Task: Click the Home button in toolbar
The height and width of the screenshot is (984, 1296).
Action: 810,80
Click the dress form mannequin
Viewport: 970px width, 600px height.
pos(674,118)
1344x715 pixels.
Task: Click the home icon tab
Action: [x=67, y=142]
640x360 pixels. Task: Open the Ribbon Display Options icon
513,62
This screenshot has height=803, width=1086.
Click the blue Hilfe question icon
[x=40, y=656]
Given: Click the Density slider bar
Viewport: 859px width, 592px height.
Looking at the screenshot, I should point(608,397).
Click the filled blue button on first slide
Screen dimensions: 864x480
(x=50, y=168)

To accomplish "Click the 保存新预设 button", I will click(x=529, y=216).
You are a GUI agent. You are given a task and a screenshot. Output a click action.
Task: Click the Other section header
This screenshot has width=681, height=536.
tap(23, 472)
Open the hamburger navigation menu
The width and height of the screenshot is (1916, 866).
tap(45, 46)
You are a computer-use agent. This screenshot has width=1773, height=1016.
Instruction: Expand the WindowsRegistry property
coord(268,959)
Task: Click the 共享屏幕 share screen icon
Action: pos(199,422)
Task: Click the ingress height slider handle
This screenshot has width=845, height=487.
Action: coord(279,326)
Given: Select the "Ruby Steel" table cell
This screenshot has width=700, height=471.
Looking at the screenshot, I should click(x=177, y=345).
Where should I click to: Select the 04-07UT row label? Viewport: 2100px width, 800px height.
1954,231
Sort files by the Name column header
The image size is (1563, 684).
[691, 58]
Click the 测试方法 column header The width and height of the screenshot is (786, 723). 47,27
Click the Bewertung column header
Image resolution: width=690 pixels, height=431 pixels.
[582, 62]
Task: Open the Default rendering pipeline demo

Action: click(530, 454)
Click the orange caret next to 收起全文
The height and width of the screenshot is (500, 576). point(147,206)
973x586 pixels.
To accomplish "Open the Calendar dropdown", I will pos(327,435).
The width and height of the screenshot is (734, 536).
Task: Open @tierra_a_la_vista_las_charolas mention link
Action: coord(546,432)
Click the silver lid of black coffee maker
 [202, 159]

▶ [What is required]
Of the entries above, repeat exactly the lines from the line with "The width and height of the screenshot is (1916, 866)." through the line with "Given: Select the", both of them included.

▶ [Task answer]
The width and height of the screenshot is (1916, 866).
tap(45, 46)
You are a computer-use agent. This screenshot has width=1773, height=1016.
Instruction: Expand the WindowsRegistry property
coord(268,959)
Task: Click the 共享屏幕 share screen icon
Action: pos(199,422)
Task: Click the ingress height slider handle
This screenshot has width=845, height=487.
Action: coord(279,326)
Given: Select the "Ruby Steel" table cell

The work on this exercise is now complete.